Yesterday’s Gospel reading was about Jesus curing the man born blind. His neighbors, the Pharisees, and even the man’s parents didn’t like this change – it was out of the norm. Turns out the only ones who could really see were Jesus and the man. Everyone else had blinders on.
The neighbors had blinders on – the man lived in a community, but the people around him didn’t even know his name. They just knew him as the name who was blind and who begged. It would have been too messy for them to get to know him. They would have had to do something, and well, they are really busy, don’t you know. Better to just walk past.
The Pharisees had blinders on – they saw the man as a pawn. They knew what they believed and so this man could provide ammunition for them. He only mattered so long as he was useful to them – if he gave them the answers they were looking for. Their blinders were with a narrow view – right thinking and belief. Everything else outside of their purity test was messy and didn’t belong. Anyone outside of the orthodox thinking was labeled as an other and sent out and away.
The man’s parents had blinders on too – they were afraid and so they hung their son out to fend for himself. This shouldn’t be shocking though – why was the man begging at all? Apparently his own family didn’t care for him. Maybe he was the family secret that his family didn’t want to talk about.
How many of us have blinders on? How many in our society have physical sight, but are spiritually blind? We find it messy to even notice those who are begging for food – those that we pass by over and over and over again. If we found out their name, we’d feel like we’d feel like we needed to do something.
How many of us have blinders on? How many in our society see people as a pawn in a political or religious game – to be used to support our ideas and beliefs about what is right. When people are just something to be used, we’ve made our beliefs and thoughts idols where we sacrifice others at the altar of being right. All in the name of God of course. That makes it all ok right?
How many of us have blinders on? What family secrets are we hiding? What family secrets do we just not talk about? What about the family members who have committed suicide, have a drug addiction, spent time in jail, have a pornography addiction, are homosexual, have committed a sexual crime, suffer through a financial crisis, are in dangerous and abusive relationships, and more? It’s not polite to talk about these things and people. We might feel the need to do something about it – so much better to keep the blinders on and not see them or talk about them.
Yet Jesus takes the blinders off our eyes. He shows us the mess and forces us to look at it. And he comes to the mess and heals the blindness, so that there can be healing for those that are broken.
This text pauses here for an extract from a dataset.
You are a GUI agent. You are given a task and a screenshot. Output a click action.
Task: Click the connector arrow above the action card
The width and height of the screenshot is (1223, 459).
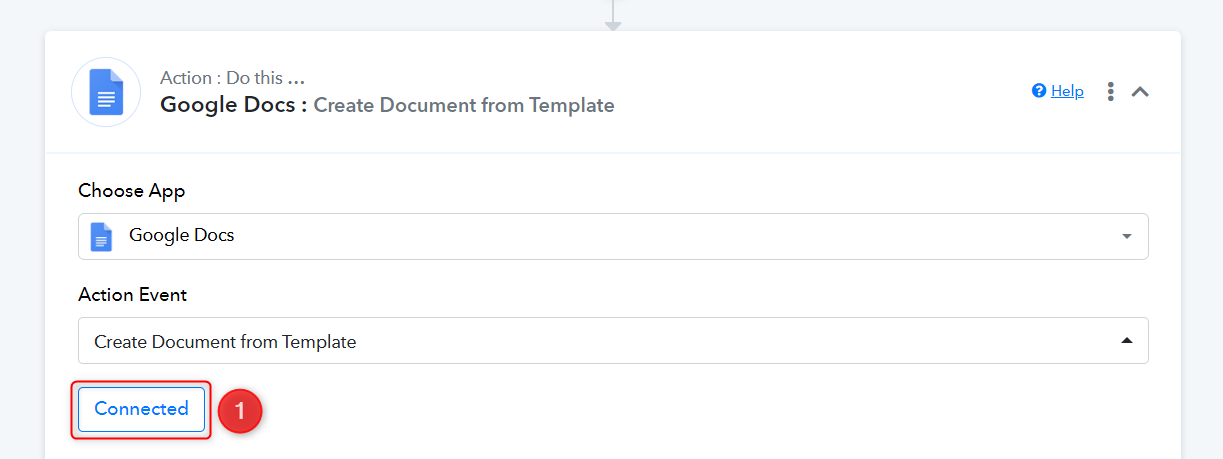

It’s time to take the blinders off. Yet I don’t think any of us willingly take them off. I think that we, like the parents of the blind man, are too afraid to see what’s really going on around us.
Instead, Jesus is the one who takes the blinders off of us when he determines we’re ready. Ready for what? Ready to respond, to live our his call to care for those around us – our neighbors who have a name. When the blinders come off, it’s time to look around and actually see the world around us.